I have written a MySQL stored procedure that will add a new partition to an existing table:
DELIMITER //
DROP PROCEDURE IF EXISTS cr_par //
CREATE PROCEDURE cr_par (
IN p_table VARCHAR(256),
IN p_date DATE
) BEGIN
DECLARE stmt VARCHAR(1024);
DECLARE ddl VARCHAR(512);
DECLARE par_name VARCHAR(20) DEFAULT '';
DECLARE par_no INT DEFAULT 0;
DECLARE lt_value INT DEFAULT 0;
SET par_no = TO_DAYS(p_date) + 1;
SET par_name = CONCAT('p', par_no);
SET lt_value = par_no + 1;
SET ddl = CONCAT('ALTER TABLE ', p_table, ' ADD PARTITION (PARTITION ', par_name, ' VALUES LESS THAN (', lt_value, '))');
PREPARE stmt FROM @ddl;
EXECUTE stmt;
DEALLOCATE PREPARE stmt;
SELECT ddl;
END //
DELIMITER ;
When I run the stored procedure I get this error:
mysql> CALL cr_par('test', '2021-09-13');
ERROR 1064 (42000): You have an error in your SQL syntax; check the manual that corresponds to your MySQL server version for the right syntax to use near 'NULL' at line 1
If I comment out the PREPARE, EXECUTE and DEALLOCATE statements and re-run the stored procedure I get this, which is a valid DDL statement:
mysql> CALL cr_par('test', '2021-09-13');
+------------------------------------------------------------------------------+
| ddl |
+------------------------------------------------------------------------------+
| ALTER TABLE test ADD PARTITION (PARTITION p738412 VALUES LESS THAN (738413)) |
+------------------------------------------------------------------------------+
1 row in set (0.01 sec)
I've also tried these variations and all return the same error:
SET ddl = 'ALTER TABLE test ADD PARTITION (PARTITION p738412 VALUES LESS THAN (738413));';
PREPARE stmt FROM @ddl;
EXECUTE stmt;
DEALLOCATE PREPARE stmt;
and this...
SET ddl = CONCAT('ALTER TABLE ? ADD PARTITION (PARTITION ? VALUES LESS THAN (?))');
PREPARE stmt FROM @ddl;
EXECUTE stmt USING @p_table, @par_no, @lt_value;
DEALLOCATE PREPARE stmt;
I am using this version of MySQL:
Server version: 8.0.25-15 Percona Server (GPL), Release 15, Revision a558ec2
Does anyone have any ideas what could be causing this, I must be missing something simple?
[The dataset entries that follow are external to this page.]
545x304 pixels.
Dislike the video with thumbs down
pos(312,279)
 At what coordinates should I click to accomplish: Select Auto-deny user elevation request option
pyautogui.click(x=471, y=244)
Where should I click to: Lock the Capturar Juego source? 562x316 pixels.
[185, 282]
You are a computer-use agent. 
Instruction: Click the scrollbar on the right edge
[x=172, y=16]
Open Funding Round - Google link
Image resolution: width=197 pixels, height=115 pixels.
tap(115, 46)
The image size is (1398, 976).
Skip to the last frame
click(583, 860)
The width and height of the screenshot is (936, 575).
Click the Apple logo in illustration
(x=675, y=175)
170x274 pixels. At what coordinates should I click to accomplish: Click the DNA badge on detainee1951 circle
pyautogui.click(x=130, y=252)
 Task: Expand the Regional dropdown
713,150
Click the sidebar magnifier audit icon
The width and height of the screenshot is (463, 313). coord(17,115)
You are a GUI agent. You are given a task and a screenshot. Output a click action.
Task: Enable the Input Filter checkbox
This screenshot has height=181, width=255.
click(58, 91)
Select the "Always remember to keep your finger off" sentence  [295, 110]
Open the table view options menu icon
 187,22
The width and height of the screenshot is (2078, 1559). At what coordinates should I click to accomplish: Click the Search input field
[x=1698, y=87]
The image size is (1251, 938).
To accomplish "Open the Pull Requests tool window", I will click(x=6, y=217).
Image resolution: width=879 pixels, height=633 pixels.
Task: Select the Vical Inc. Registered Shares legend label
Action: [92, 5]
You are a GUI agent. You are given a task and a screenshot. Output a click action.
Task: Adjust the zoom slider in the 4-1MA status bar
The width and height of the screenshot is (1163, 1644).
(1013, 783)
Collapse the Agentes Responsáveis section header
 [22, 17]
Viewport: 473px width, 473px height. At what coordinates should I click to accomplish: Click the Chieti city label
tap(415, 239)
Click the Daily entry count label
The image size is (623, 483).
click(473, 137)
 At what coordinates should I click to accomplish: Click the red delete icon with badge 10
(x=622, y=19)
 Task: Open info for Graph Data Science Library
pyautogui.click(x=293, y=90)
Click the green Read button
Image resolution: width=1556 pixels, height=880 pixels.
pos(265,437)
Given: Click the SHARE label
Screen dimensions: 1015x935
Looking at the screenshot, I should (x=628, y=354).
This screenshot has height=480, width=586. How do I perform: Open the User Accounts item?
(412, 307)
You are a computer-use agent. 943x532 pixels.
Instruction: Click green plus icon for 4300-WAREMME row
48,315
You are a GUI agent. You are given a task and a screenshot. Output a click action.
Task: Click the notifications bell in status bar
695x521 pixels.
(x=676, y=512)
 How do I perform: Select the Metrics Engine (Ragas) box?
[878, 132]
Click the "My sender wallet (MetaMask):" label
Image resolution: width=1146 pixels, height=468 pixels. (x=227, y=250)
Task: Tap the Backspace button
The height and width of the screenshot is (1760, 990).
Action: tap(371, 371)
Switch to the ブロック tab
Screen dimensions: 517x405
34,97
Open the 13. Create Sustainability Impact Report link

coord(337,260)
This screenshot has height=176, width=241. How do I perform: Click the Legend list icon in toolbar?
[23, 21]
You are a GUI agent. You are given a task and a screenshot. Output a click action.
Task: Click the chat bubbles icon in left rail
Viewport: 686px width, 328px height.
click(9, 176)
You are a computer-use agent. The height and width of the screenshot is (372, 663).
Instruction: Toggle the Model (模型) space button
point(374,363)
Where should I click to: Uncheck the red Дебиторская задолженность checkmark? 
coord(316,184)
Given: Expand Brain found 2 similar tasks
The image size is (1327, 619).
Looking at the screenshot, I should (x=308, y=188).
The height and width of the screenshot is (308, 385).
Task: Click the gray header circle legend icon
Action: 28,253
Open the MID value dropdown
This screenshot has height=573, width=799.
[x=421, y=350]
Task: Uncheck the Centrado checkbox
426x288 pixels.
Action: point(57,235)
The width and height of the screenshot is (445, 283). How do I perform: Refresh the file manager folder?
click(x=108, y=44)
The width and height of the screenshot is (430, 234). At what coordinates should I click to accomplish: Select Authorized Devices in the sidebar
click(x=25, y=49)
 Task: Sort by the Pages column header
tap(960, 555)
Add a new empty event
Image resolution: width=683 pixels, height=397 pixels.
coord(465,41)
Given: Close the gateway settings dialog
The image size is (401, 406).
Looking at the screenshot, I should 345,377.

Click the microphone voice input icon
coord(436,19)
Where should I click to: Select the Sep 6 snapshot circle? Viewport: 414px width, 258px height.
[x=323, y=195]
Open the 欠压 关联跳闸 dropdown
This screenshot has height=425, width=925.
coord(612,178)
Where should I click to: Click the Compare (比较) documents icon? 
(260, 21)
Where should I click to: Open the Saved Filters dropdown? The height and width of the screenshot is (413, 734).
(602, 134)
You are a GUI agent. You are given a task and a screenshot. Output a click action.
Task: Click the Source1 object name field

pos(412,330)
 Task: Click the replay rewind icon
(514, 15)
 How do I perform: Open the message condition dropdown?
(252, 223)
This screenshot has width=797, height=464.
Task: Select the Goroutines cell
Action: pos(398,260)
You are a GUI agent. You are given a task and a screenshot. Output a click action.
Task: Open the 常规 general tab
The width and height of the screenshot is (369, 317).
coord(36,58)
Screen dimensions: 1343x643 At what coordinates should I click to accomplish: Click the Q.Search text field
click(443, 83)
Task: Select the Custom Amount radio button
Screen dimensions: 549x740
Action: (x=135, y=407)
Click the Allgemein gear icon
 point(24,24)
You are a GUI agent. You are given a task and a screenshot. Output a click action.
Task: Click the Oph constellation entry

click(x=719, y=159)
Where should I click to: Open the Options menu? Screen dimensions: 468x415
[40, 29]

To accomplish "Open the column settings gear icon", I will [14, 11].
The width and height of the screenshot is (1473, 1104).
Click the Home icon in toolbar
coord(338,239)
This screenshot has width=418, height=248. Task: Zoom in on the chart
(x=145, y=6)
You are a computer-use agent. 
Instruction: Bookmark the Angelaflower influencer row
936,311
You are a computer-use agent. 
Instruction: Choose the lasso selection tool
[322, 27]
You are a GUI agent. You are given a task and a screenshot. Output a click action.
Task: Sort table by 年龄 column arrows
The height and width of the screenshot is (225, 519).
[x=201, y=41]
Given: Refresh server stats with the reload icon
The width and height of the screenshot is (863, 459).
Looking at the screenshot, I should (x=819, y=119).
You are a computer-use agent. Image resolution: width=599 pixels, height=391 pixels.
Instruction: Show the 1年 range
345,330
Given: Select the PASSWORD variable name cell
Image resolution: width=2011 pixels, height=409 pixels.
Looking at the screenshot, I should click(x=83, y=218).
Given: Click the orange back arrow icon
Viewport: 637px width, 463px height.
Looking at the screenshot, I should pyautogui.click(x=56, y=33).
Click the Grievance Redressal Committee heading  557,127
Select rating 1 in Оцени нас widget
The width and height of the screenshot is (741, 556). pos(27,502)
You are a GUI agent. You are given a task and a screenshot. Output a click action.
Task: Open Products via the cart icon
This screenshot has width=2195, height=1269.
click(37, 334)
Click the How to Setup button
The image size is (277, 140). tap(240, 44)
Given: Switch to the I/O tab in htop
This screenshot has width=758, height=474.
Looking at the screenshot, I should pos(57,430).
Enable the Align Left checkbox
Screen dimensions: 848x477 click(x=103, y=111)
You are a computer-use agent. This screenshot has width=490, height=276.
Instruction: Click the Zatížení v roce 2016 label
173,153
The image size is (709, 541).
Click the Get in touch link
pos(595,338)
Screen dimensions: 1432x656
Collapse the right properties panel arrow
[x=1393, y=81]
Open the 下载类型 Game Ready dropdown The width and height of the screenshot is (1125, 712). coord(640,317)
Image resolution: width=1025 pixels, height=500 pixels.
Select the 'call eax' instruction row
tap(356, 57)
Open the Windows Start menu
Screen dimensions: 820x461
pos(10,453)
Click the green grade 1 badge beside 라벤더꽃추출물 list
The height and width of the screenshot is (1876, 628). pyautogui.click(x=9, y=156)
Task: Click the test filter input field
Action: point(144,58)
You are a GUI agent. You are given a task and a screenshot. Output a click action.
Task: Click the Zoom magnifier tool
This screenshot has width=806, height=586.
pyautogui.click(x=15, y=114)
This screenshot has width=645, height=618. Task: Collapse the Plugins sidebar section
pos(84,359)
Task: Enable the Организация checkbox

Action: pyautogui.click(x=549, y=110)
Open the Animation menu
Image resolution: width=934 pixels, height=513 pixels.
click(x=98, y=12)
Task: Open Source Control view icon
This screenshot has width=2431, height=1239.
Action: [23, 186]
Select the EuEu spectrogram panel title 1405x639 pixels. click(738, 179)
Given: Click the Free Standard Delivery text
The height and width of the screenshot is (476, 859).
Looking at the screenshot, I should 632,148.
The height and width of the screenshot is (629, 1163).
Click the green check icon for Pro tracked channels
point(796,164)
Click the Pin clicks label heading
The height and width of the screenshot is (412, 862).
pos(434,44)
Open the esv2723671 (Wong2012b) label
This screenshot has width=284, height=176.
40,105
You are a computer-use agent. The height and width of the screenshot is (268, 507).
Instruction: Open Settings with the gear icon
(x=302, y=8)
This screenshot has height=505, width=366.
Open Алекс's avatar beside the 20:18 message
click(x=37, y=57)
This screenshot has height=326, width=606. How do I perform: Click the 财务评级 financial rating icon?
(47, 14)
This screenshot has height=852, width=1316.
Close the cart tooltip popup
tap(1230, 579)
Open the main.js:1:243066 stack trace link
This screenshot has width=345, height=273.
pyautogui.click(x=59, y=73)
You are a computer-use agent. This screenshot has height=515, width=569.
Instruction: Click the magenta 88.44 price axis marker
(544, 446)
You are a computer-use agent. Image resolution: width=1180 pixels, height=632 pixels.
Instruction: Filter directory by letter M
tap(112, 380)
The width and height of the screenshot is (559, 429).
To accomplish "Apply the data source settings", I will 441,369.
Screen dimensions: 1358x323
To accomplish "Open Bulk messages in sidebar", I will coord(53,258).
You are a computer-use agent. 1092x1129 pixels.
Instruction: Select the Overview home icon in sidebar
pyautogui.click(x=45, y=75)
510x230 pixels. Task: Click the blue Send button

SET ddl = CONCAT('ALTER TABLE ', p_table, ' ADD PARTITION (PARTITION ', par_name, ' VALUES LESS THAN (', lt_value, '))');
PREPARE stmt FROM @ddl;
Please be aware that ddl
and @ddl
are two different variables.
The variables you declare with the local variable DECLARE statement have a scope within the body of one stored routine. They are never spelled with a @
sigil.
The user-defined variables with the @
sigil have a scope of a MySQL session. You don't need to declare these kinds of variables. Just setting the variable to a value implicitly creates the variable.
You cannot SET ddl = ...
and expect that string to be read from the @ddl
variable. Nor vice-versa.
The PREPARE
statement only supports preparing an SQL from a user-defined variable. Which means you must set the @ddl
variable to your SQL statement:
SET @ddl = CONCAT('ALTER TABLE ', p_table, ' ADD PARTITION (PARTITION ', par_name, ' VALUES LESS THAN (', lt_value, '))');
Then you don't need to DECLARE ddl
at all, since there's no use for that variable.